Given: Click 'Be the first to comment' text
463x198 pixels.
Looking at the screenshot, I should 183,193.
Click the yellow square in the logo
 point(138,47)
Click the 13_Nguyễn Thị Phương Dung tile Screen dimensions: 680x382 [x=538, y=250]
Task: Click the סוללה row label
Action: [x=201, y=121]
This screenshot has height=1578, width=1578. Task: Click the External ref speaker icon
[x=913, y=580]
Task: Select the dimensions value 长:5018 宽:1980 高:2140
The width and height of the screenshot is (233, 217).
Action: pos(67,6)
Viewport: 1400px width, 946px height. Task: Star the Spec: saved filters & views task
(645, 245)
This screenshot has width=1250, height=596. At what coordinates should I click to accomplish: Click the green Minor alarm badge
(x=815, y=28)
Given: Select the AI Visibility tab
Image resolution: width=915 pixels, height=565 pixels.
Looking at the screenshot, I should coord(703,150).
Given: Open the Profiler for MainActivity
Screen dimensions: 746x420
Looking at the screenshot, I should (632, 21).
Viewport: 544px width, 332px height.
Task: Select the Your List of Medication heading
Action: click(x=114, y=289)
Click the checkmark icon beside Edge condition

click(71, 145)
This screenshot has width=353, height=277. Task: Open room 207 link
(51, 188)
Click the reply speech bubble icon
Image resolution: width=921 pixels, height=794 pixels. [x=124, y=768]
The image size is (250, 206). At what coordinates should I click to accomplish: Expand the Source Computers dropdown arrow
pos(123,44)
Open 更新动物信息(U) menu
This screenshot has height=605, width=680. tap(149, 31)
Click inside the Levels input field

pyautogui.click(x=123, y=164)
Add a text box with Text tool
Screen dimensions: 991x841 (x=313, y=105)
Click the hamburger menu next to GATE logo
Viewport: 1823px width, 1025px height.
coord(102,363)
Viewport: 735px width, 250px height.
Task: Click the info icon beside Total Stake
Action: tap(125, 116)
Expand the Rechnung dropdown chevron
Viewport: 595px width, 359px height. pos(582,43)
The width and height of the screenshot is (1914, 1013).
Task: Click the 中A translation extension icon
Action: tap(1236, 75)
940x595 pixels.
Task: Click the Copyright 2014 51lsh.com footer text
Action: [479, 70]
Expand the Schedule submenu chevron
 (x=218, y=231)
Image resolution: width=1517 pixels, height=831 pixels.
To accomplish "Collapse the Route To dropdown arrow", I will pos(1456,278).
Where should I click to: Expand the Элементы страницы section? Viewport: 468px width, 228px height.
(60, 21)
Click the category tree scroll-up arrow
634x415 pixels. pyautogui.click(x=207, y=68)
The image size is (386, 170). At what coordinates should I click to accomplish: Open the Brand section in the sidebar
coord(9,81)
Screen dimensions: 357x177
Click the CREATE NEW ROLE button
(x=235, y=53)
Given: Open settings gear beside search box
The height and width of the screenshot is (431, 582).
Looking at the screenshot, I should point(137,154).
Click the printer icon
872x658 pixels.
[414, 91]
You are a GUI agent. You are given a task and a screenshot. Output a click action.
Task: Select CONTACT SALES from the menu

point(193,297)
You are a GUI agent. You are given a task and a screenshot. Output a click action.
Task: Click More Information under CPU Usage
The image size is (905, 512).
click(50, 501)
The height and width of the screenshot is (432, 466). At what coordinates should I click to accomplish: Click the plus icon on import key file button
========================================================================
▶ _REQUIRED WORK_:
Rewrite all of the lines above, replacing each "dropdown" with "drop-down" and changing nothing else.

▶ _ANSWER TO THIS EXERCISE_:
Given: Click 'Be the first to comment' text
463x198 pixels.
Looking at the screenshot, I should 183,193.
Click the yellow square in the logo
 point(138,47)
Click the 13_Nguyễn Thị Phương Dung tile Screen dimensions: 680x382 [x=538, y=250]
Task: Click the סוללה row label
Action: [x=201, y=121]
This screenshot has height=1578, width=1578. Task: Click the External ref speaker icon
[x=913, y=580]
Task: Select the dimensions value 长:5018 宽:1980 高:2140
The width and height of the screenshot is (233, 217).
Action: pos(67,6)
Viewport: 1400px width, 946px height. Task: Star the Spec: saved filters & views task
(645, 245)
This screenshot has width=1250, height=596. At what coordinates should I click to accomplish: Click the green Minor alarm badge
(x=815, y=28)
Given: Select the AI Visibility tab
Image resolution: width=915 pixels, height=565 pixels.
Looking at the screenshot, I should coord(703,150).
Given: Open the Profiler for MainActivity
Screen dimensions: 746x420
Looking at the screenshot, I should (632, 21).
Viewport: 544px width, 332px height.
Task: Select the Your List of Medication heading
Action: click(x=114, y=289)
Click the checkmark icon beside Edge condition

click(71, 145)
This screenshot has width=353, height=277. Task: Open room 207 link
(51, 188)
Click the reply speech bubble icon
Image resolution: width=921 pixels, height=794 pixels. [x=124, y=768]
The image size is (250, 206). At what coordinates should I click to accomplish: Expand the Source Computers drop-down arrow
pos(123,44)
Open 更新动物信息(U) menu
This screenshot has height=605, width=680. tap(149, 31)
Click inside the Levels input field

pyautogui.click(x=123, y=164)
Add a text box with Text tool
Screen dimensions: 991x841 (x=313, y=105)
Click the hamburger menu next to GATE logo
Viewport: 1823px width, 1025px height.
coord(102,363)
Viewport: 735px width, 250px height.
Task: Click the info icon beside Total Stake
Action: tap(125, 116)
Expand the Rechnung drop-down chevron
Viewport: 595px width, 359px height. pos(582,43)
The width and height of the screenshot is (1914, 1013).
Task: Click the 中A translation extension icon
Action: tap(1236, 75)
940x595 pixels.
Task: Click the Copyright 2014 51lsh.com footer text
Action: [479, 70]
Expand the Schedule submenu chevron
 (x=218, y=231)
Image resolution: width=1517 pixels, height=831 pixels.
To accomplish "Collapse the Route To drop-down arrow", I will pos(1456,278).
Where should I click to: Expand the Элементы страницы section? Viewport: 468px width, 228px height.
(60, 21)
Click the category tree scroll-up arrow
634x415 pixels. pyautogui.click(x=207, y=68)
The image size is (386, 170). At what coordinates should I click to accomplish: Open the Brand section in the sidebar
coord(9,81)
Screen dimensions: 357x177
Click the CREATE NEW ROLE button
(x=235, y=53)
Given: Open settings gear beside search box
The height and width of the screenshot is (431, 582).
Looking at the screenshot, I should point(137,154).
Click the printer icon
872x658 pixels.
[414, 91]
You are a GUI agent. You are given a task and a screenshot. Output a click action.
Task: Select CONTACT SALES from the menu

point(193,297)
You are a GUI agent. You are given a task and a screenshot. Output a click action.
Task: Click More Information under CPU Usage
The image size is (905, 512).
click(50, 501)
The height and width of the screenshot is (432, 466). At what coordinates should I click to accomplish: Click the plus icon on import key file button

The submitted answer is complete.